Yesterday a friend and I had a conversation about category theory, how it can be a useful pattern description language, but also about how people have unrealistic expectations for it, believing category theory can deliver something for nothing.
Later I ran across the following post from Qiaochu Yuan. It felt as if he had overheard my conversation and summarized it in a tweet:
category theory is just some straightforwardly useful stuff for some purposes in some fields! you can elegantly simplify and streamline some proofs. then there is the mythology of category theory, which is some other thing entirely, mostly wishful thinking and projection afaict
His phrase “the mythology of category theory” gives a name to this idea that category theory can deliver specific outputs without specific inputs. It helps to distinguish CT as a scrapbook of patterns from CT as sorcery.

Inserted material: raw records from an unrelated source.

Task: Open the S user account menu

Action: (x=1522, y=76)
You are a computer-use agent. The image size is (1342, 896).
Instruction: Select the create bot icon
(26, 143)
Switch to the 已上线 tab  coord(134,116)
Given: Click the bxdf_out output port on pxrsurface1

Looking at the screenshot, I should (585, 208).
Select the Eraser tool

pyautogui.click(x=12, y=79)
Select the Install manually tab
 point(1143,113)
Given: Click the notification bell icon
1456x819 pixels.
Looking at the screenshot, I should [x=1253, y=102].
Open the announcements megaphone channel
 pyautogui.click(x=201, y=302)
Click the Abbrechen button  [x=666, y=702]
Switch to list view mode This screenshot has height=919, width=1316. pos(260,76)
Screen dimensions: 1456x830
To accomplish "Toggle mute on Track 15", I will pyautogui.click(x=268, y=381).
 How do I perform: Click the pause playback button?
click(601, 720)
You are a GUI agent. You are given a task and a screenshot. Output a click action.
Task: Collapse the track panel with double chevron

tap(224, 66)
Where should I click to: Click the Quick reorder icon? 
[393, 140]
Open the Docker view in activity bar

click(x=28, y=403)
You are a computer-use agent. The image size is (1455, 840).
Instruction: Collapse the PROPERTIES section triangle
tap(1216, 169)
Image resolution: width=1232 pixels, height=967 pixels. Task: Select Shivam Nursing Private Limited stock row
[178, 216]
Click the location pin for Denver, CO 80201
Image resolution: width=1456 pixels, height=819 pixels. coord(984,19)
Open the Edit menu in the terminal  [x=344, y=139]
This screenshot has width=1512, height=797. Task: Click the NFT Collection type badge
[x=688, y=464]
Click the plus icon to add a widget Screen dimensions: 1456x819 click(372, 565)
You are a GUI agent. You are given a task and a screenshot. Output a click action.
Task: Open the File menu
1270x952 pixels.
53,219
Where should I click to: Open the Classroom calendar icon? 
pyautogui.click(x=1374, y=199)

This clarified something for me, a recovering CT dilettante — it’s not actually about new results, per se, (other than in CT, ofc) but about “pattern description’. Very helpful in its own right, but I kept looking around for results at the level of, say, e.g. the Kalman Filter or Lagrangian/Hamiltonian or perturbation theory or geometric algebra level of goodness to appear.
It’s not like that as far as I (the dilettante, remember) can tell — it’s about describing how things work in general/in abstract.
Maybe with such descriptions we can then find new tools and techniques we missed along the way.